Using green hydrogen – a test run
Hydrogen is hailed as a game changer for the energy transition. It could help solve many of the challenges we are currently facing with regard to climate change. However, handling hydrogen is not that easy. A team of researchers has now come up with a new system – Metha Cycle – to change that and a test run for the project has been launched.
Storing excess renewable energy as green hydrogen sounds like a straightforward idea, but it isn't. This is because we currently lack the infrastructure we need to safely store large amounts of liquefied hydrogen over long periods of time, transport it over long distances or distribute it.

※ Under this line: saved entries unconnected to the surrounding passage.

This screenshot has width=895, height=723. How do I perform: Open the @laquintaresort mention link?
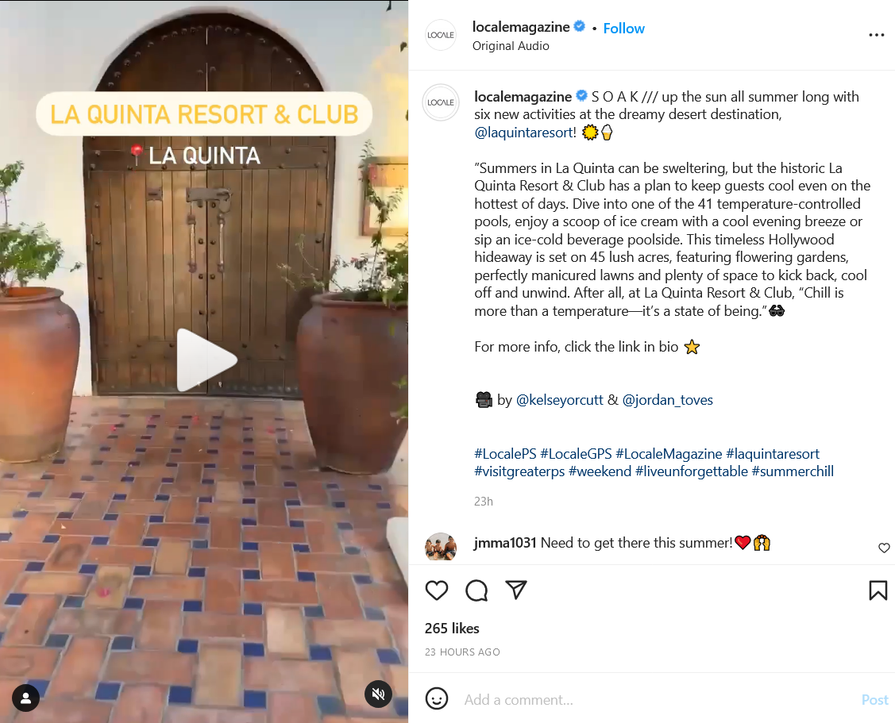[x=525, y=133]
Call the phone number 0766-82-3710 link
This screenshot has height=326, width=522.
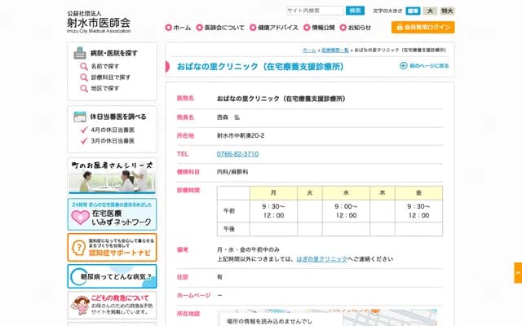(237, 153)
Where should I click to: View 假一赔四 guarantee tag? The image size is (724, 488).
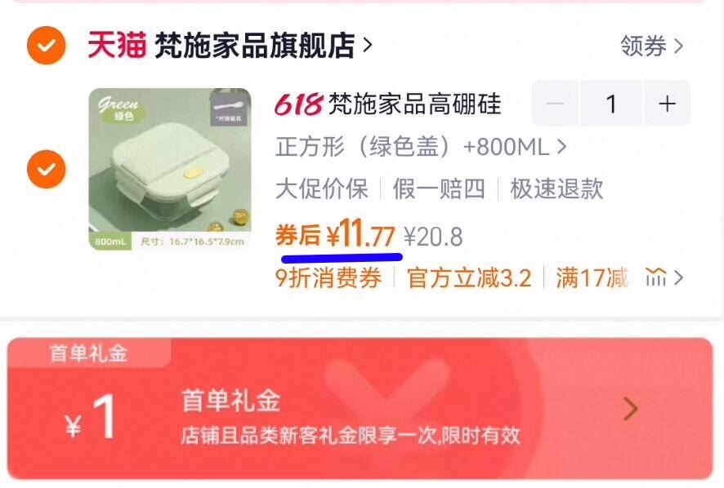coord(439,189)
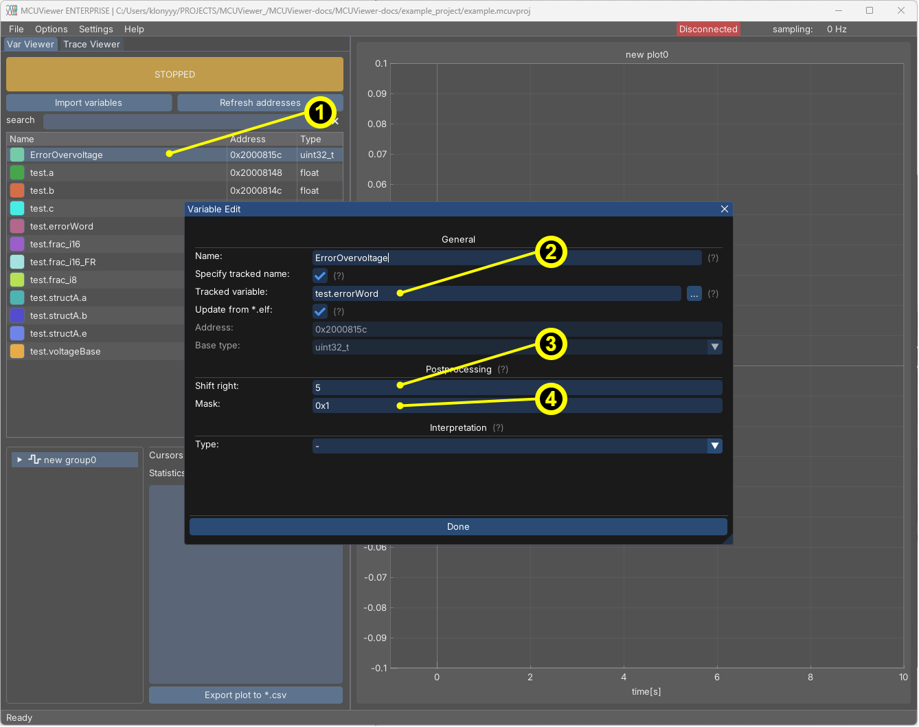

The Metha Cycle project therefore has developed a virtually closed cycle which makes this possible. The researchers are relying on a tried-and-tested principle: they are using a catalyst to convert hydrogen and carbon dioxide (CO2) into methanol. This is the first time that electricity from wind farms, electrolysis (the splitting of water into hydrogen and oxygen) and the artificial production of methanol are being directly combined. What makes this method so special is that in contrast to hydrogen, methanol – sometimes also called methyl alcohol – is less difficult to store.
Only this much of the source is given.